* Reading passage:
------------
# Baby food?



## brightstar (Apr 24, 2012)

So I'm due with our son in mid-March. I was going thru our food preps and had a random thought on adding baby food to our preps for after nursing. Has anyone stored or looked into storing this? Shelf-life? I started prepping after my 3 year old stepdaughter had already started eating regular food so I'm not even sure where or if I should start with this. Thanks y'all!


----------



## dixiemama (Nov 28, 2012)

What I've found is to make your own. When my son (who is 8) started food, whatever I made for dinner I mashed up for him. I only have him but I do plan on having more. I'm not storing any baby food, but supplies to make my own.


----------



## mamak (Nov 28, 2012)

Have you ever made your own baby food? It's very easy....if you can make mashed potates you can do it. I actually still do a form of it now. I will make a batch of pureed carrots - just like mashed potatoes but keep the cooking water and use the blender or food processor to make it thinner (you don't have to use these, you can do it by hand) - then pour it in an ice cube tray and freeze. When frozen, put them all in a big freezer bag and store in the freezer. Don't tell my hubby and kids but when I make spaghetti sauce or a soup I toss in 1 or 2 carrot cubes. You can't taste it and it adds an extra veggie. 
You can do this with potatoes, sweet potatoes, cauliflower, carrots, squash, apples, bananas (well, just mash those, no cooking), pears, peaches...... It's harder to do corn, green beans, peas - you need a food mill. 
There are new mini food processors out there marketed for baby food - their premise is whatever you're having for dinner put it in and mush it up. I never did that but it's out there. I personally like my hand masher. And I wanted my babies to taste individual foods when they were just starting out eating solids. 
You could can these baby foods if you wanted to. I would use the smallest jars out there. 
Not sure how long they would last in the freezer - I used them often. But if your son isn't due till March he'll start eating solids around June - good, lots of fresh fruits and veggies then, I would start making your own small batches say in May. But you could still start earlier to toss in the family meals. This would all be for regualr life - not in a bad situation. If you're wanting to "prep" baby food for a senario the freezer may be out. I don't have a deydrator yet so I haven't tried it that way - but in a SHTF situation if you had dehydrated baby food you would only have to add water. 
Ohhh, just remembered at Babies r us they have a brand of dried baby food called NurtureMe. It's organic, gluten free, preservative free...all that good stuff and you can use it for adult meals food - like adding a packet of the pumpkin and some pumpkin pie spice to panckae batter to make a twist on pancakes. Or adding a packet of the banana to ice cream in the blender to make a banana smoothie.
------------
* Collected data:
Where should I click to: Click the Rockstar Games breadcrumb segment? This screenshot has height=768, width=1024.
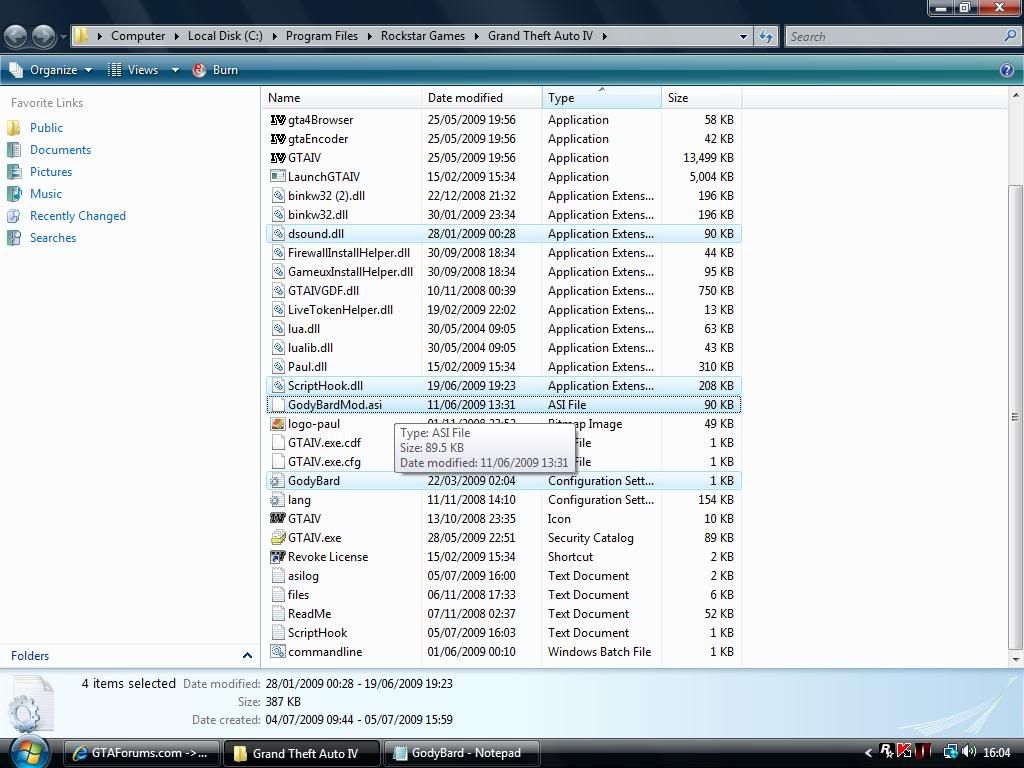pyautogui.click(x=422, y=36)
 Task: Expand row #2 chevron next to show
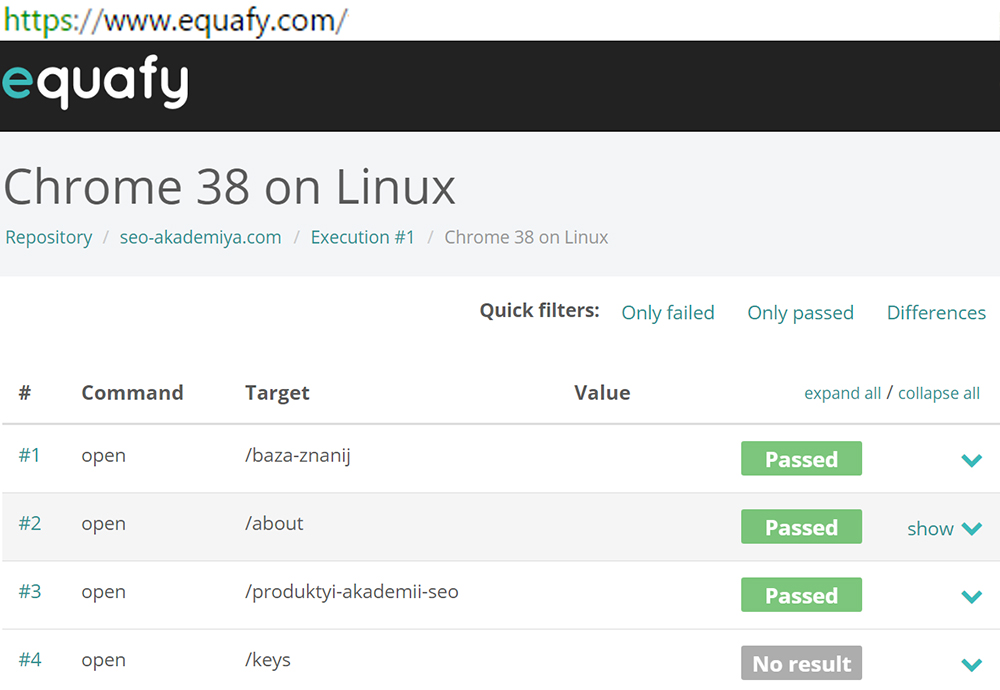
------------
* Exercise: Please reproduce the passage of the baby food thread above between "So I'm due with" and "dixiemama (Nov 28, 2012)", inclusive.

* Expected answer:
So I'm due with our son in mid-March. I was going thru our food preps and had a random thought on adding baby food to our preps for after nursing. Has anyone stored or looked into storing this? Shelf-life? I started prepping after my 3 year old stepdaughter had already started eating regular food so I'm not even sure where or if I should start with this. Thanks y'all!


----------



## dixiemama (Nov 28, 2012)